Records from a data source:

-- Opening Marker --

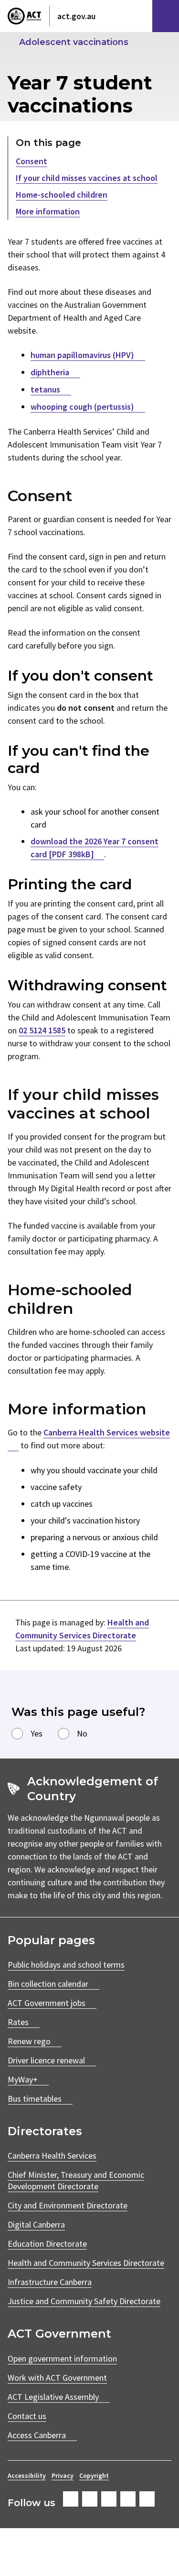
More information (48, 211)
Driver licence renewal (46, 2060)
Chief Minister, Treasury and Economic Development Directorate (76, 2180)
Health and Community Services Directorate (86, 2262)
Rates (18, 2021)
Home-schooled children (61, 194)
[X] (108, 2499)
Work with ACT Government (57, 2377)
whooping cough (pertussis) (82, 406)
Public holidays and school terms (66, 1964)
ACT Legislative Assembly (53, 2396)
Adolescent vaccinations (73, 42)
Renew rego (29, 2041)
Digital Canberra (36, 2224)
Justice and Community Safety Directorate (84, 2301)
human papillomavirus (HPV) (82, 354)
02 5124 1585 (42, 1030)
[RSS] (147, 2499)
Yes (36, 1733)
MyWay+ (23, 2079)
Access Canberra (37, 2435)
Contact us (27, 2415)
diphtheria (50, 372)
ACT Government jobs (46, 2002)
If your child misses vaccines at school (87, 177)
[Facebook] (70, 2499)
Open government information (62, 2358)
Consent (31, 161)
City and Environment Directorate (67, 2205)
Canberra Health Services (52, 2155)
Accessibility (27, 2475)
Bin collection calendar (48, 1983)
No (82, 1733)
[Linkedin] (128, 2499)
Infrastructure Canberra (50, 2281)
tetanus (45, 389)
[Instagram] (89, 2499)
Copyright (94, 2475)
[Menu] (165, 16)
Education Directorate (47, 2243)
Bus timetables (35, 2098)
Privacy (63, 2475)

-- Closing Marker --

Task instructions: Once you find the line containing "Digital Canberra (36, 2224)", copy it and every line after it through the end of the records, exactly and nothing else.

Result of the task:
Digital Canberra (36, 2224)
Justice and Community Safety Directorate (84, 2301)
human papillomavirus (HPV) (82, 354)
02 5124 1585 (42, 1030)
[RSS] (147, 2499)
Yes (36, 1733)
MyWay+ (23, 2079)
Access Canberra (37, 2435)
Contact us (27, 2415)
diphtheria (50, 372)
ACT Government jobs (46, 2002)
If your child misses vaccines at school (87, 177)
[Facebook] (70, 2499)
Open government information (62, 2358)
Consent (31, 161)
City and Environment Directorate (67, 2205)
Canberra Health Services (52, 2155)
Accessibility (27, 2475)
Bin collection calendar (48, 1983)
No (82, 1733)
[Linkedin] (128, 2499)
Infrastructure Canberra (50, 2281)
tetanus (45, 389)
[Instagram] (89, 2499)
Copyright (94, 2475)
[Menu] (165, 16)
Education Directorate (47, 2243)
Bus timetables (35, 2098)
Privacy (63, 2475)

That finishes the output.